My Perfect Christmas A festive story for the fed-up and frazzled
25thJuly 7.30am. Christmas Day. God I hate Christmas.
9.15am. Arrive at the house. One of those big white town houses you get in west London. The interiors stylist, Polly, is already here. In fact, she tells me from her step ladder as she fixes an oversize star to the top of an oversize tree, she has been here since 5.30 this morning. OK, she has transformed the house. Fake frost icing the windows. Fairy lights round every doorway, bowls of chestnuts and mandarins, artfully scattered snowflake patterned cushions. The lounge is a triumph. It’s totally Scandi – grey walls, white fluffy rugs and pale leather sofas.

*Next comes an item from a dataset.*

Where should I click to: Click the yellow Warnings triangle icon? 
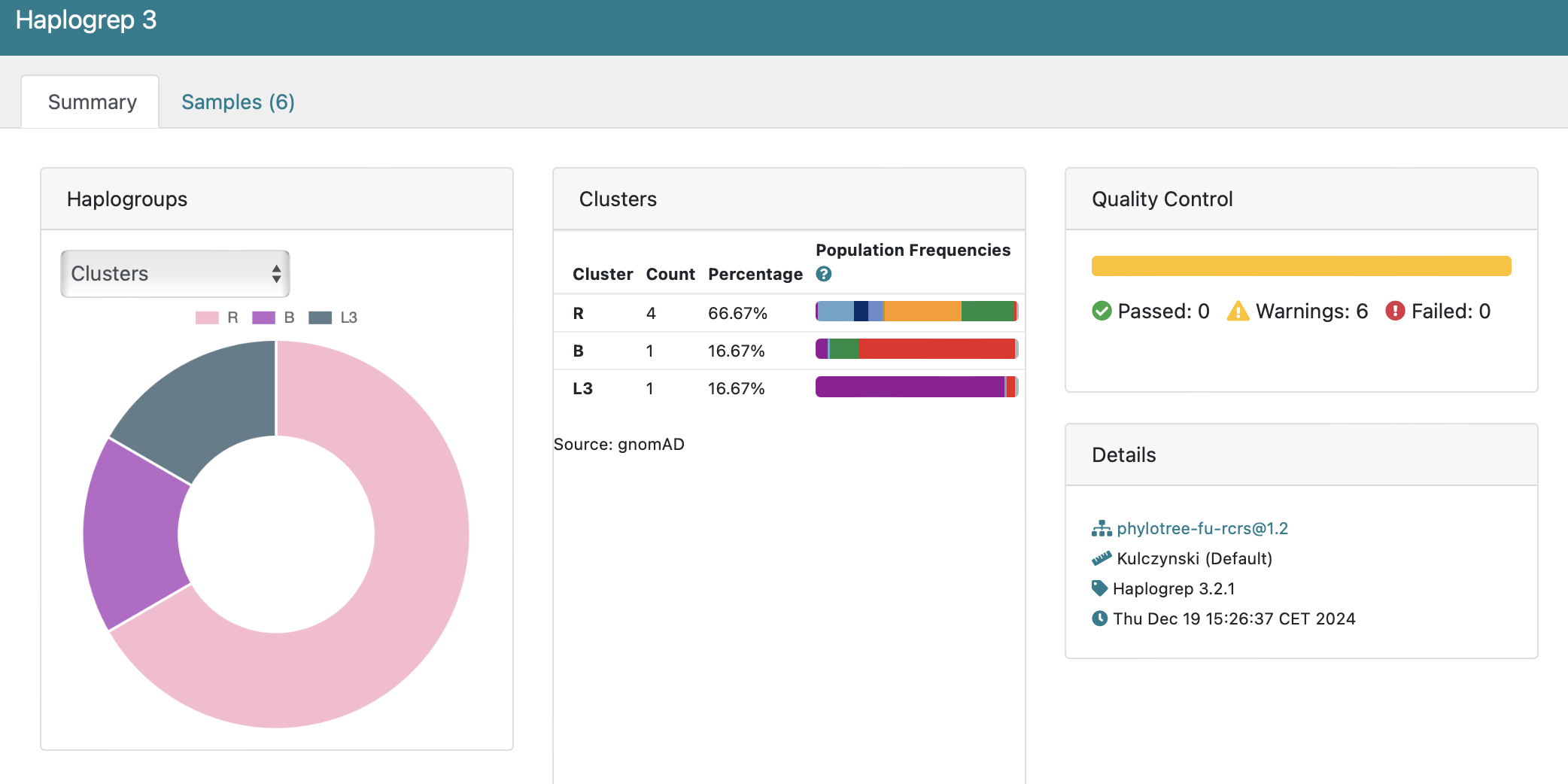tap(1238, 311)
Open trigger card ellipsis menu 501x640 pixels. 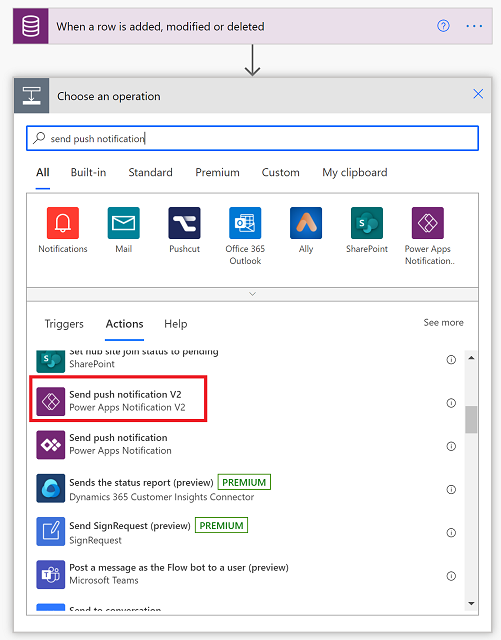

Polly has amassed a forest of white candles in glass holders along the marble mantelpiece while the huge mirror reflects tinsel and garlands everywhere in shades of orange. Orange? ‘It’s this year’s colour!’ she snaps. ‘Who’s the featured celeb?’ It’s Carly Pinkerton, I say. Have you brought baking stuff? We want her making her famous mint choc-chip Christmas pudding. ‘Yeah yeah,’ says Polly. ‘I’ll get the kitchen set up.’
11am. Carly Pinkerton is an hour late. Leon, the photographer, has set up the X-box in the lounge and is playing Zombie Apocalypse with Gary, the hair and make-up guy. Polly is drenching packs of economy apple pies in icing sugar to make them look like mince pies. Carly Pinkerton is our December issue cover. Celebrity homebody, winner of ‘I’m a Master Pastry Chef Get Me Out Of Here’. Glamorous mother of four and designer of the Belle Maman range of whimsical tableware.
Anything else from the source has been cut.